Carlos Kleiber didn’t think Otto Schenk’s productions were ‘so dull’. I’ll take Kleiber’s opinion over yours.
Kleiber’s opinion on Schenk matters a lot, especially because they worked together. But I a curious if you have a reaction of your own to any Schenk productions?
Only those I’ve seen on U-Tube, most notably Der Rosenkavalier. And the 2 documentaries about Kleiber with heavy lashings of Schenk. They were a great team, according to colleagues. Schenk is still going strong, at a ripe old age.
I’m with you there Sue. Addison has the arrogance to undervalue a classic director with a lifetime devotion and an unmatched knowledge of the opera art, and in favour of Eurotrash nincompoops who find their own ego and their own philosophical-political and sexual frustrations far more interesting than the author’s, and thus confuse the stage with the sofa of the psychiatrist.
No Addison: when Schenk and Ponnelle and the “loathed” Zeffirelli had a production running at the Met, the 3.800 capacity auditorium was 100% full. R.I.P. the opera art.
It’s “arrogant” for me not to salivate over Schenk, but it’s something other than arrogant for you to dismiss what you don’t like with talk about the sofa of the psychiatrist?
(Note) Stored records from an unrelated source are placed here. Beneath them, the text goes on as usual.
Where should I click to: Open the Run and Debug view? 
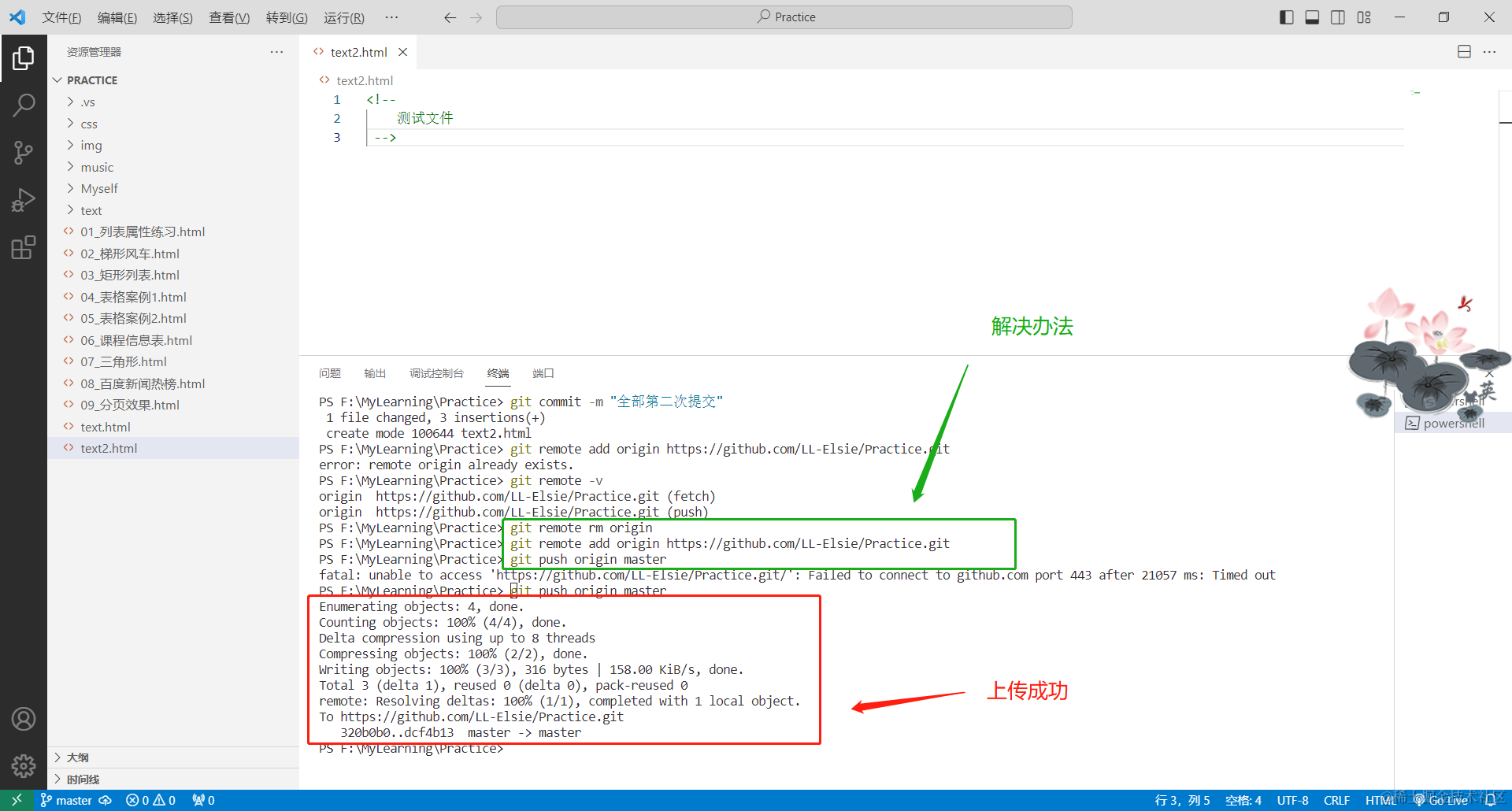pyautogui.click(x=24, y=200)
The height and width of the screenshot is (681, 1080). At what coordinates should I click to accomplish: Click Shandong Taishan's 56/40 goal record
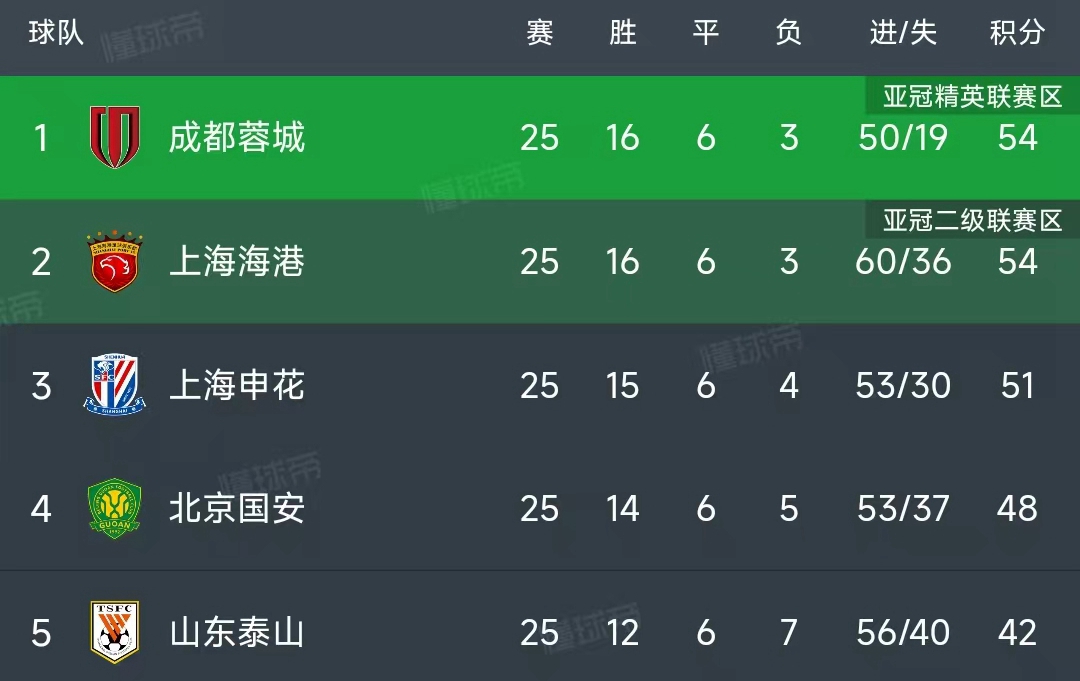point(903,632)
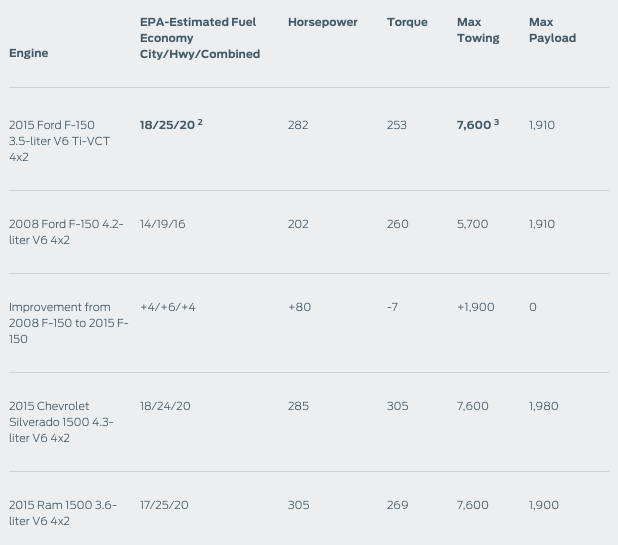The width and height of the screenshot is (618, 545).
Task: Select the 2015 Chevrolet Silverado 1500 row label
Action: click(x=61, y=422)
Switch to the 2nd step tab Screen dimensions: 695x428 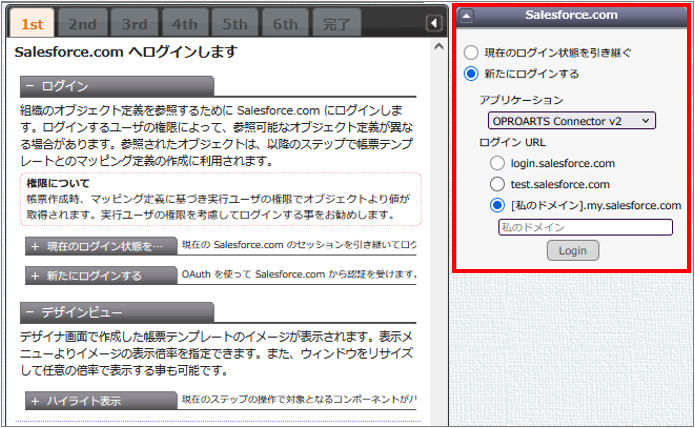82,24
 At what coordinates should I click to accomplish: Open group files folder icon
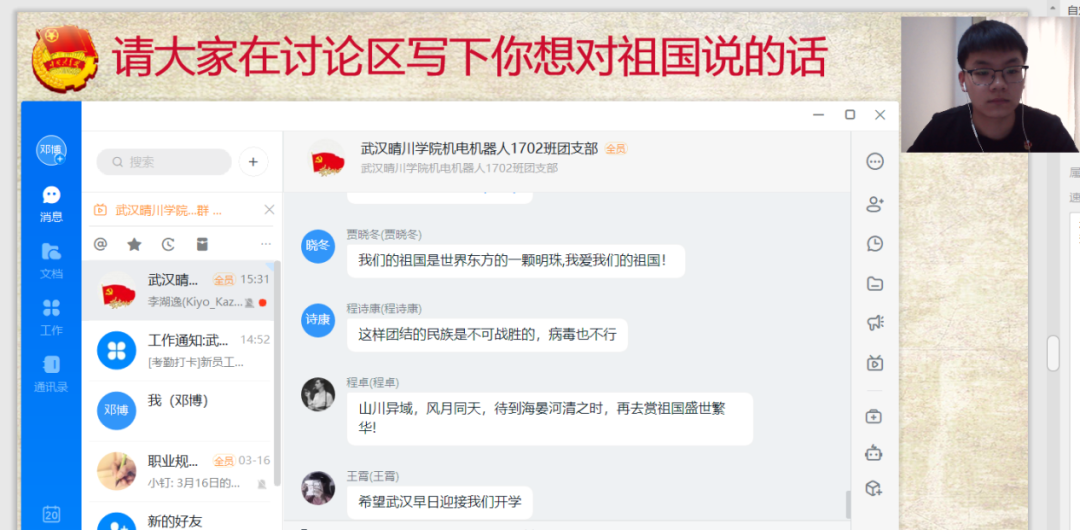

Please provide support for your attendance figures. Even in the 1980s, there were nights when Zeffirelli and Schenk productions filled far less than 100 percent of the house. Casting matters above everything else.
From “James Levine: New Era at the Met,” Will Crutchfield, New York Times, 22 September 1985: “Nor is it true that splashy new productions guarantee sales when they cannot be well cast. There have been nights when Zeffirelli’s huge La Boheme played to a house only 69 percent full, and the famous mobile sets of Tales of Hoffmann have several times scored below three-fourths. Operas on the fringe of the standard repertory (Macbeth, Tannhauser, La Gioconda) have all done dismally at one time or another.”
Both Hoffmann and Tannhäuser were Otto Schenk productions.
Thank you for your response regarding Fassbaender.
I am most surprised at your opinion of Schenk. Have you seen his MET Ring? Rosenkavalier or Fledermaus, both on DVDs conducted by Kleiber? I find him consistently stylish and incisive. And I am not alone.
Beyond directing, he’s quite a comedian himself.
Check this slapstick parody of opera:
https://www.youtube.com/watch?v=JdZbL3rpHBc
My favorite is the Lohengrin number, at 9:43.
Petros: I saw most of his Met work. I believe the only one I didn’t see at least one performance of was the ’68 Tosca.
The only non-comedic one I liked was Contes d’Hoffmann. That opera has humorous elements, though, and maybe the phantasmagorical possibilities in the piece awakened something in him.
But in the Wagner operas, Fidelio, Elektra, Rusalka, etc., I never felt he brought much inspiration or imagination to the proceedings, and as the years went on, he flattened out more and more. New productions would look like advanced revivals, with stock posing and attitudes, an “insert tab here” style. As I’m not one of those people satisfied just to get a production that looks like a more expensive recreation of illustrations or photos from the opera’s early years, the super-traditional work he requested of his design colleagues didn’t make up ground with me.
The Kleiber-conducted Rosenkavaliers with Schenk’s Munich and Vienna productions are valuable to me for the conducting and the casts, rather than Schenk.
Lest you think I want nothing but Bieito, Herheim Konwitschny, Tcherniakov and Warlikowski, some opera directors of Schenk’s era whom I rate more highly than Schenk include Patrice Chéreau, John Dexter, Walter Felsenstein, Götz Friedrich, Harry Kupfer, Jean-Pierre Ponnelle, and Giorgio Strehler.
Thanks! Nice to read informed opinions that differ from mine.
Imagine anybody in the creative arts having tantrums!! Unheard of.
They should all be acting soberly, like board members of a corporation.
I attended her staging of Britten midsummer night’s dream ( a boring opera musically) in Amsterdam but she did a really fantastic job in staging it.